I know that I’ll never be as cool as some people. I’ll never be Cary Grant, Robert Mitchum, Harrison Ford, you name it. If I’m lucky, I’ll be Eddie Bracken. And I also know that I’ll never be Warren Oates who, even as a total loser in playing Bennie is cool in a way that I’ll never reach, playing what has to have been the greatest role the actor ever had in a life that was cut way too short and it truly seems like a performance by a man who is never acting. It’s like he’s truly become this guy down to his very core and at the same time would do anything possible to not be him. It’s truly unforgettable to watch Warren Oates here and it proves that there was never anyone else like him. Not to mention that he looks damn great in those sunglasses, too. Playing against him, Isela Vega is rather extraordinary in a way that I almost can’t put into words, bringing a level of dignity and true lifeforce to a sort of role that in any other hands might just be a cardboard stereotype. She never feels like she’s acting--at any given moment it feels as if there are a hundred thoughts going through her mind that she’ll never put into words for anyone else so instead she just presents herself as she is, with every bit of serenity and humiliation that she displays. There are memorable moments by other actors throughout—Gig Young removes the shell off a hard-boiled egg like no other man—but it’s the two of them that matter here more than anything, a romantic coupling that is unlike any other.

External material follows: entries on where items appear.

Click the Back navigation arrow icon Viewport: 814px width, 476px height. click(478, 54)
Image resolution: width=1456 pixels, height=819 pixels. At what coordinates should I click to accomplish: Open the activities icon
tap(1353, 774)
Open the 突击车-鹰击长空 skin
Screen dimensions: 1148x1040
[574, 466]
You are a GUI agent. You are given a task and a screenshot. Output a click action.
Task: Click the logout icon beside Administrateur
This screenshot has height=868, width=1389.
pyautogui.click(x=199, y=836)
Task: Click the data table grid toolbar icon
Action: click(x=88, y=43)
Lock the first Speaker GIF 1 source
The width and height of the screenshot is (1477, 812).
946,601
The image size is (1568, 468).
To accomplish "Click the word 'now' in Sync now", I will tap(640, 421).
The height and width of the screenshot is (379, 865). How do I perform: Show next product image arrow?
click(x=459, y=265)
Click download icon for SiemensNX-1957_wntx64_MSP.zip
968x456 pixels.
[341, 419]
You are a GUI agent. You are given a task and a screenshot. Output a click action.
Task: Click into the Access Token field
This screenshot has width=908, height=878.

The film has become a slight pop culture punchline (a reference in FLETCH, the TV movie BRING ME THE HEAD OF DOBIE GILLIS) and by this point the title is probably known by people who have no idea what the reference point actually is. As trashed as it was by various critics when it was released the film did have its defenders—Roger Ebert gave it four stars and called it, “some kind of bizarre masterpiece.” Adding to this bizarreness is how, as far as I can tell, the credit font used is the exact same kind as on LITTLE HOUSE ON THE PRAIRIE (why do I notice these things?)—what the line between Alfredo Garcia and Laura Ingalls could possibly be I have no idea. And as the cult of Peckinpah lives on in whatever form it does these days the reputation of the film has grown as it becomes clear of the unremittingly ugly portrayal of the world that’s presented here along with the beauty that can be found in that ugliness, not to mention just how flat out cool Warren Oates is, even if it sometimes seems like he won’t be able to cross to the other side of the room. The Hail Mary feel of what Bennie finally does feels like a culmination of everything the director would want to express in his entire directing career and indeed he apparently stated that this film was as close to “pure Peckinpah” as he ever got to make, proving true Bennie’s offhand comment, “Nobody loses all the time.” At this point in my life, where I almost couldn’t feel more lost, I’m starting to hope that statement is true and I could honestly use that sort of optimism. Now that I think about it, what does it matter whether I fully understand the film or not? Where is it written that we have to understand everything we see? One of the problems with offering opinions on movies is that people have perceptions of them, what they should be, what they are, how similar they are to other films we might prefer, other movies that are more normal. BRING ME THE HEAD OF ALFREDO GARCIA isn’t really like anything. And there never will be anything like it again.